Deitámos mais um olhar de cortesia às memórias romanas, então destinadas ao tratamento da saúde e da beleza; caminhámos pela Ponte, sob a qual se arrasta, com indecente e má figura, um rio que outrora era limpo, cristalino; onde se aprendia a nadar e onde os peixes desfilavam em garbosas paradas ou fazendo acrobáticas gincanas (que nas noites de Verão, às 5ªs Sábados e Domingos de Verbena, ao som da música dos “Pardais”, dos “Canários” ou do “Calypso” nos deliciavam com coloridos “Tattoos”), e se podia passear e namorar nos barquitos do “Redes” e do “Lombudo”.
A fotografar as “Colunas” estavam três raparigas. Eram estudantes de “Turismo e Termalismo”. Ouviram falar das Termas de Chaves e vieram à procura de inspiração e argumentos para um trabalho escolar. Castelo, Caldas e Ponte Romana eram as suas referências. Tinham uma vaga ideia acerca de uns «Fortes». Mas não sabiam se era possível visitá-los, nem onde ficavam. E julgavam que a cidade correspondia ao território da margem direita do rio.
Nunca nos cansamos de olhar a fachada da Igreja da (Freguesia) Madalena! Lá por dentro deve haver grandes mistérios - está sempre fechada!
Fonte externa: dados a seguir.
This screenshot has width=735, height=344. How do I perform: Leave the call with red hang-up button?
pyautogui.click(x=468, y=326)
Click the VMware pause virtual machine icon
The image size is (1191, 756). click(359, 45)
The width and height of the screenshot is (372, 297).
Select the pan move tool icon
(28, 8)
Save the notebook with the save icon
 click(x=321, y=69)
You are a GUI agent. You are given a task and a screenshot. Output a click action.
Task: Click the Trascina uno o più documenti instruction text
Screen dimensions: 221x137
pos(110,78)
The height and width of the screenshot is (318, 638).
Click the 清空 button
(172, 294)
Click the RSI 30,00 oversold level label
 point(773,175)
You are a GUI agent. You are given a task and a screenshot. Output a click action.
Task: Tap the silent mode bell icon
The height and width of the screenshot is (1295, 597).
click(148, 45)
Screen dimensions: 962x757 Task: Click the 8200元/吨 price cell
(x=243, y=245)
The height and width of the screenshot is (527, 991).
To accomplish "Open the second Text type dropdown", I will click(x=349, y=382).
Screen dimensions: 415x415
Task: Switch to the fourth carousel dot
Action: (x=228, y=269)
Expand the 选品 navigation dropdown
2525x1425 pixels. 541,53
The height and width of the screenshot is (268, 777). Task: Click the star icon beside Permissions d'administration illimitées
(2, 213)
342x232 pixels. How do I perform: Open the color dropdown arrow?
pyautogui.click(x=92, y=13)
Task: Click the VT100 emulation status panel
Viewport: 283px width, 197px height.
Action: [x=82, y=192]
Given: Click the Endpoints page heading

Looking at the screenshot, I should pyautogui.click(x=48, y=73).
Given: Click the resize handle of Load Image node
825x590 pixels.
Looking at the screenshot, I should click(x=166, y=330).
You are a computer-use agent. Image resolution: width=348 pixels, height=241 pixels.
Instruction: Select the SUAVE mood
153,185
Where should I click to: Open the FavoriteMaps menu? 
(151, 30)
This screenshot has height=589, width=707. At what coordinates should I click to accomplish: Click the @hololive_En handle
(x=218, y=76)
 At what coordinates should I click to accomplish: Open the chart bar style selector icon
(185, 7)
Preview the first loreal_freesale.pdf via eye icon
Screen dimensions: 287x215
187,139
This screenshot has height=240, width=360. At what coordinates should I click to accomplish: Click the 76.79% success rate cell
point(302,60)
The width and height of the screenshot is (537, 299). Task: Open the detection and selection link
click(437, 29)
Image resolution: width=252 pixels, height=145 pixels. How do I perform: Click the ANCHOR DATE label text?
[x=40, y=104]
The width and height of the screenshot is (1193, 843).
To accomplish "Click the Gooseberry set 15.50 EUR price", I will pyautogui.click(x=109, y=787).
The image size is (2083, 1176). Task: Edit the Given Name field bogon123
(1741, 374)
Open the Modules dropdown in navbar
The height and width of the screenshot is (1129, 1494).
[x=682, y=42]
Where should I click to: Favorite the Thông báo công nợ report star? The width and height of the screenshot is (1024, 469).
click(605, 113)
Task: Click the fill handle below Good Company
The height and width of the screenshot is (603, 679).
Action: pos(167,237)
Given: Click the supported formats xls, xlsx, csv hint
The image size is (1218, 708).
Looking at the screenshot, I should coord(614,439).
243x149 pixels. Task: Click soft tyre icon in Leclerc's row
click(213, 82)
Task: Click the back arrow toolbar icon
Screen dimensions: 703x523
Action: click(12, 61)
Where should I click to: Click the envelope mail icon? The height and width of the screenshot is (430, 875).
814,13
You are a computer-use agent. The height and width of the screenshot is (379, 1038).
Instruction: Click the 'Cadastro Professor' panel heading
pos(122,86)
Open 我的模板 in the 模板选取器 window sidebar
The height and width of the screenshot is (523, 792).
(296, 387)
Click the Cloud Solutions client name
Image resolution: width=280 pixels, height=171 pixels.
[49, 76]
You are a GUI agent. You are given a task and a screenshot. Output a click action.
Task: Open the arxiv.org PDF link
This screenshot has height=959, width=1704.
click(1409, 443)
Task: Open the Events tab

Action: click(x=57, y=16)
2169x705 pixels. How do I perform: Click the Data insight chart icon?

Não tem edital com horário de funcionamento ou de abertura ao público …. nem onde procurar a chave!
Parece que CHAVES tem vergonha de mostrar as intimidades de alguns dos seus monumentos!
Para umas coisas, pudor a mais; para outras, vergonha a menos!
Estava na hora de trincar mais um (ou dois!) “Pastel de Chaves” e subimos “Stº António”. Na “Pedreira do Baptista” já se viram três compadres na conversa, mas o torcer o pescoço para um lado e para outro à procura de qualquer novidade que lhes desse alento para o «dar à lingueta». O “Sport” ganhava um cliente na esplanada, e, à porta de uma padaria, uma padeira, perdão, uma “técnica superior de fornecimento de produtos energéticos e alimentares de panificação”, veio mostrar o seu ar ansioso pela chegada de um só cliente que fosse.
Daí até ao “Jardim do Bacalhau” nem peixe, nem pescador. Apenas uma «pescada» apetitosa se cruzou connosco! Era de «raça Tamegana».
Que sossego o dessa manhã, na Cidade do Silêncio!


Tupamaro

1 comentário:

celestino disse...

Na verdade, já não temos gente. Veja meu caro Tupamaro que os de Lisboa, esses que, dizem, se dedicam à "nobre" arte da política, até já ultrapassaram a fase do despovoamento (hoje, aliás, já nem o D. Sancho, que por aqui andou, nos valerá)e, despudoradamente, só sabem pronunciar o verbo desertificar.
E o problema é que alguns até foram daqui para lá. Esqueceram rapidamente as raizes e, vai daí, mandam-nos às malvas.